## WHAT TO WORK ON:
Leaving nothing out, print each line of the material exactly.

## MATERIAL TO PROCESS:

----------------------------------------

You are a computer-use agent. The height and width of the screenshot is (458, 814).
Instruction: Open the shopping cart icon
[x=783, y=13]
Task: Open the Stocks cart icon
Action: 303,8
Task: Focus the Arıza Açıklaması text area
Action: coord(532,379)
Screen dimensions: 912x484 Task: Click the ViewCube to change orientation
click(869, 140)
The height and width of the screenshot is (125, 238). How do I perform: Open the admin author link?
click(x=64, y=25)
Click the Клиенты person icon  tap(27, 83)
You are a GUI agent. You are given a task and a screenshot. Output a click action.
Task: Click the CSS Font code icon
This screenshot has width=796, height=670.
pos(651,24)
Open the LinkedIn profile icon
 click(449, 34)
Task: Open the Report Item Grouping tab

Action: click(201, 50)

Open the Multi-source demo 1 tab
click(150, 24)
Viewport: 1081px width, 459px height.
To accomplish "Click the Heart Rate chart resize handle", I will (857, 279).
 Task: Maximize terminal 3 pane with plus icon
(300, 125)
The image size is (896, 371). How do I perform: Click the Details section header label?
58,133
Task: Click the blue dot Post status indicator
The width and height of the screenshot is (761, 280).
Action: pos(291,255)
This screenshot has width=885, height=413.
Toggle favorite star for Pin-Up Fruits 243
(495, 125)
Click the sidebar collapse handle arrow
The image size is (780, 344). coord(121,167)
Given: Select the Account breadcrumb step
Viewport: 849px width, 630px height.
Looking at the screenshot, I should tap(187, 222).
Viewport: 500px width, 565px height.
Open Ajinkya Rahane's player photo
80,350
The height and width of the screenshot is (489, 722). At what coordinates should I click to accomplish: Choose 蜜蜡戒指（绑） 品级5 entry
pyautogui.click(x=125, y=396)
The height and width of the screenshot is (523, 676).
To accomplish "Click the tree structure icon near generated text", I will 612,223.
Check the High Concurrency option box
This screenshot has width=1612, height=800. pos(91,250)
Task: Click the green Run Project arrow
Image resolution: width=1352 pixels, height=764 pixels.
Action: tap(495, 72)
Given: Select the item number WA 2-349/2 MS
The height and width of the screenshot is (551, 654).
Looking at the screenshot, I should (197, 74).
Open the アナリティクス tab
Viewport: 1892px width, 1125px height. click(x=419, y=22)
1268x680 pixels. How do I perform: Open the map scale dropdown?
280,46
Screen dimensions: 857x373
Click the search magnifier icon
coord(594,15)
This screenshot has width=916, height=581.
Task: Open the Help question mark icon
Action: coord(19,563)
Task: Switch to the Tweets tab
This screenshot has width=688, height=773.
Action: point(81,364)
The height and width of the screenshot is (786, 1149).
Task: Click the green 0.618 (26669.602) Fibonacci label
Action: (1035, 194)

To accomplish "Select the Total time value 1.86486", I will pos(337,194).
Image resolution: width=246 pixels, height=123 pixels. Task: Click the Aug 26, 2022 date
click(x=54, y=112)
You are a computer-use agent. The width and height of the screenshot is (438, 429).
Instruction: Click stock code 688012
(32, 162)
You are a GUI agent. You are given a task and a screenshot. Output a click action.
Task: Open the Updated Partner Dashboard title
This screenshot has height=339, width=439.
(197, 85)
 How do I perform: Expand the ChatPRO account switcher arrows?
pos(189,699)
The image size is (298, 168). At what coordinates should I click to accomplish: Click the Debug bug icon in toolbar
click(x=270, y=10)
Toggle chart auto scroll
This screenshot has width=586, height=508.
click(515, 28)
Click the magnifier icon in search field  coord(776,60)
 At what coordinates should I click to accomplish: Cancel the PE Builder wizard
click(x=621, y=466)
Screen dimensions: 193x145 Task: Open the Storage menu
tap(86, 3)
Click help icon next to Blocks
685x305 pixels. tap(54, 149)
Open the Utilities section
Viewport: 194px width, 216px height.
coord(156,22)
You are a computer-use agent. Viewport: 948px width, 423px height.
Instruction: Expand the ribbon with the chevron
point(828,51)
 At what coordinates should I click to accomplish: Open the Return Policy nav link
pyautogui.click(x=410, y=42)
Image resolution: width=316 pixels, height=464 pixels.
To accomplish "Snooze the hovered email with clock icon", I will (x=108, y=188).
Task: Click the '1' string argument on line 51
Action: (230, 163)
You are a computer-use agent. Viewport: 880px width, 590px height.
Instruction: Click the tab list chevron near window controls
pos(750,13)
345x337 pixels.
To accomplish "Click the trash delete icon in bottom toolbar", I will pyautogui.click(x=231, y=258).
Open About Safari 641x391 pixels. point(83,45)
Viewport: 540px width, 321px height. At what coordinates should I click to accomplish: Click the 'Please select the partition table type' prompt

----------------------------------------

## OUTPUT BELOW:
You are a computer-use agent. The height and width of the screenshot is (458, 814).
Instruction: Open the shopping cart icon
[x=783, y=13]
Task: Open the Stocks cart icon
Action: 303,8
Task: Focus the Arıza Açıklaması text area
Action: coord(532,379)
Screen dimensions: 912x484 Task: Click the ViewCube to change orientation
click(869, 140)
The height and width of the screenshot is (125, 238). How do I perform: Open the admin author link?
click(x=64, y=25)
Click the Клиенты person icon  tap(27, 83)
You are a GUI agent. You are given a task and a screenshot. Output a click action.
Task: Click the CSS Font code icon
This screenshot has width=796, height=670.
pos(651,24)
Open the LinkedIn profile icon
 click(449, 34)
Task: Open the Report Item Grouping tab

Action: click(201, 50)

Open the Multi-source demo 1 tab
click(150, 24)
Viewport: 1081px width, 459px height.
To accomplish "Click the Heart Rate chart resize handle", I will (857, 279).
 Task: Maximize terminal 3 pane with plus icon
(300, 125)
The image size is (896, 371). How do I perform: Click the Details section header label?
58,133
Task: Click the blue dot Post status indicator
The width and height of the screenshot is (761, 280).
Action: pos(291,255)
This screenshot has width=885, height=413.
Toggle favorite star for Pin-Up Fruits 243
(495, 125)
Click the sidebar collapse handle arrow
The image size is (780, 344). coord(121,167)
Given: Select the Account breadcrumb step
Viewport: 849px width, 630px height.
Looking at the screenshot, I should tap(187, 222).
Viewport: 500px width, 565px height.
Open Ajinkya Rahane's player photo
80,350
The height and width of the screenshot is (489, 722). At what coordinates should I click to accomplish: Choose 蜜蜡戒指（绑） 品级5 entry
pyautogui.click(x=125, y=396)
The height and width of the screenshot is (523, 676).
To accomplish "Click the tree structure icon near generated text", I will 612,223.
Check the High Concurrency option box
This screenshot has width=1612, height=800. pos(91,250)
Task: Click the green Run Project arrow
Image resolution: width=1352 pixels, height=764 pixels.
Action: tap(495, 72)
Given: Select the item number WA 2-349/2 MS
The height and width of the screenshot is (551, 654).
Looking at the screenshot, I should (197, 74).
Open the アナリティクス tab
Viewport: 1892px width, 1125px height. click(x=419, y=22)
1268x680 pixels. How do I perform: Open the map scale dropdown?
280,46
Screen dimensions: 857x373
Click the search magnifier icon
coord(594,15)
This screenshot has width=916, height=581.
Task: Open the Help question mark icon
Action: coord(19,563)
Task: Switch to the Tweets tab
This screenshot has width=688, height=773.
Action: point(81,364)
The height and width of the screenshot is (786, 1149).
Task: Click the green 0.618 (26669.602) Fibonacci label
Action: (1035, 194)

To accomplish "Select the Total time value 1.86486", I will pos(337,194).
Image resolution: width=246 pixels, height=123 pixels. Task: Click the Aug 26, 2022 date
click(x=54, y=112)
You are a computer-use agent. The width and height of the screenshot is (438, 429).
Instruction: Click stock code 688012
(32, 162)
You are a GUI agent. You are given a task and a screenshot. Output a click action.
Task: Open the Updated Partner Dashboard title
This screenshot has height=339, width=439.
(197, 85)
 How do I perform: Expand the ChatPRO account switcher arrows?
pos(189,699)
The image size is (298, 168). At what coordinates should I click to accomplish: Click the Debug bug icon in toolbar
click(x=270, y=10)
Toggle chart auto scroll
This screenshot has width=586, height=508.
click(515, 28)
Click the magnifier icon in search field  coord(776,60)
 At what coordinates should I click to accomplish: Cancel the PE Builder wizard
click(x=621, y=466)
Screen dimensions: 193x145 Task: Open the Storage menu
tap(86, 3)
Click help icon next to Blocks
685x305 pixels. tap(54, 149)
Open the Utilities section
Viewport: 194px width, 216px height.
coord(156,22)
You are a computer-use agent. Viewport: 948px width, 423px height.
Instruction: Expand the ribbon with the chevron
point(828,51)
 At what coordinates should I click to accomplish: Open the Return Policy nav link
pyautogui.click(x=410, y=42)
Image resolution: width=316 pixels, height=464 pixels.
To accomplish "Snooze the hovered email with clock icon", I will (x=108, y=188).
Task: Click the '1' string argument on line 51
Action: (230, 163)
You are a computer-use agent. Viewport: 880px width, 590px height.
Instruction: Click the tab list chevron near window controls
pos(750,13)
345x337 pixels.
To accomplish "Click the trash delete icon in bottom toolbar", I will pyautogui.click(x=231, y=258).
Open About Safari 641x391 pixels. point(83,45)
Viewport: 540px width, 321px height. At what coordinates should I click to accomplish: Click the 'Please select the partition table type' prompt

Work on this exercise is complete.